27 - Ca va être d’autant pus court que Damien a défini le contexte de l’époque qui a amené Hitler. Ce que je voulais faire un peu pour répondre à Boris mais surtout pour insister sur le fait que si on n’a pas la mémoire on laisse plus facilement se renouveler les mêmes événements sans réagir. Donc le contexte, Damien vient de le décrire, le moyen c’est un émiettement des partis politiques, des discours populistes, une constitution qui ne protège pas suffisamment. On a retrouvé récemment en France une situation à peu près similaire, on a joué à la roulette russe. Si on remonte dans le passé croyez-vous que Napoléon serait arrivé au pouvoir si le directoire n’avait pas été aussi corrompu et je rappelle que Napoléon pour son premier plébiscite a obtenu une très large majorité. Napoléon III quelques temps plus tard, rebelote. La encore les événements, je considère qu’ils se renouvellent, les mêmes causes produisant les mêmes effets, je me répète parce qu’il n’y a pas toujours suffisamment de gens pouvant faire la relation avec le passé et voir qu’il risque de se renouveler dans le présent.

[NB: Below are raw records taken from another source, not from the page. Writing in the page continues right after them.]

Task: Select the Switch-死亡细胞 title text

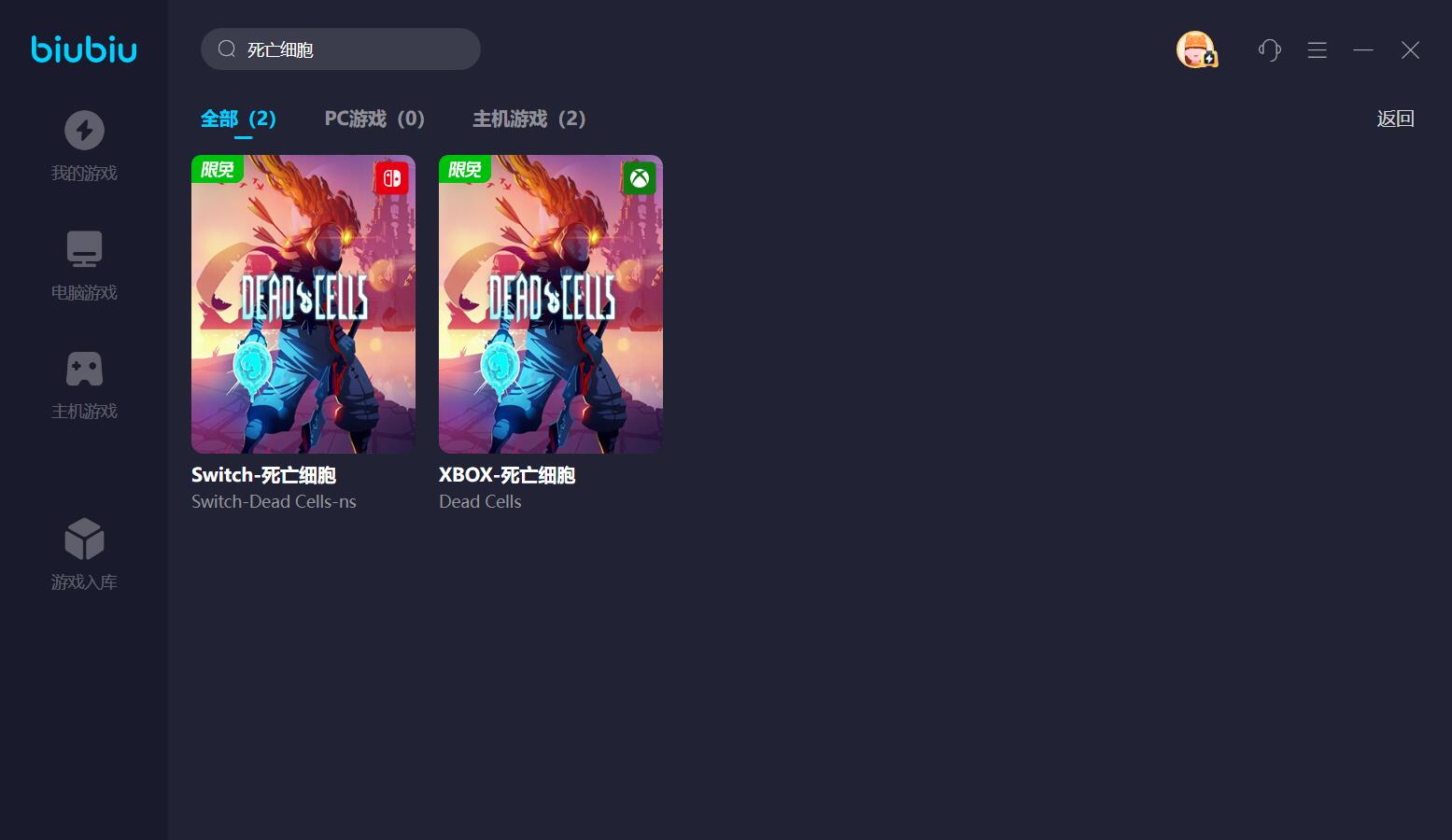Action: point(263,475)
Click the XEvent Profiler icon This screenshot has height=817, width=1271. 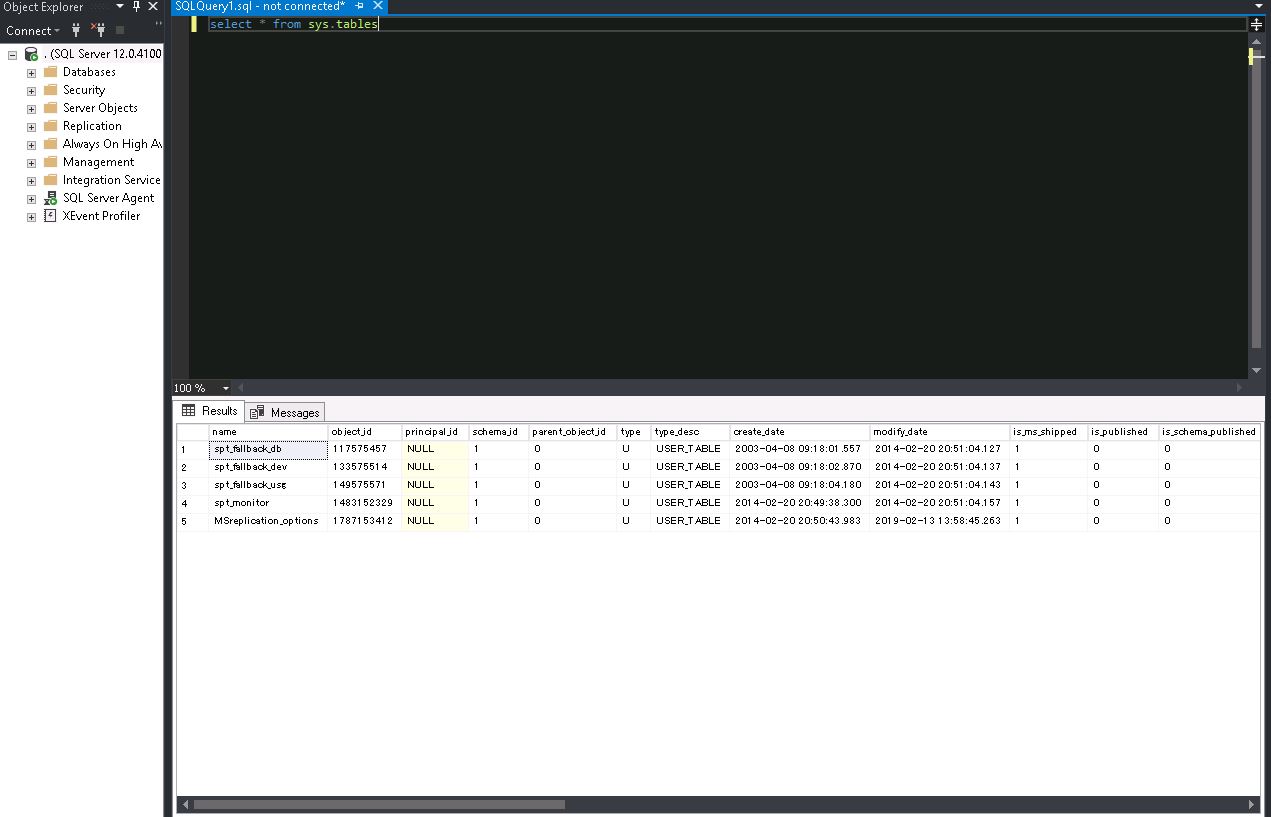coord(49,216)
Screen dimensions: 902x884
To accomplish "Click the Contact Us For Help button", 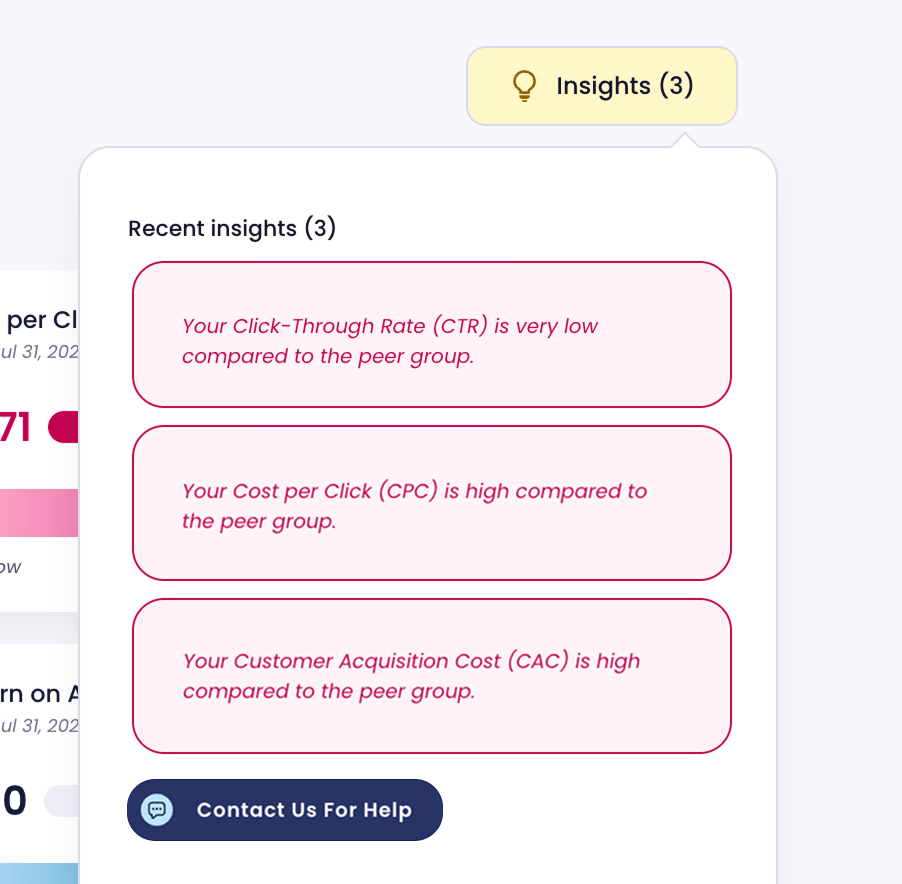I will tap(285, 810).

Animateur - Je prends les deux dernières interventions vu l’heure sachant qu’au terme du débat on doit choisir le sujet du prochain. Juste une petite allusion à ce que disais Damien, s’il faut faire de la prévision, des chefs d’état ont essayé de se positionner dans des positions pacifistes, diminuer les armements, éviter de recourir au surarmement des pays, essayer plutôt de les diminuer. Je suis désolé, s’il faut faire la prévention des guerres, qu’est-ce qu’on nous propose en France, construire un nouveau porte avion nucléaire. Donc si ce n’est pas pour faire la guerre, ça sert à quoi. Donc je pense que si dans un pays même qui a un devoir de mémoire on construit des armements pour soi et pour les autres, c’est certainement pas pour se cajoler, je ne pense pas.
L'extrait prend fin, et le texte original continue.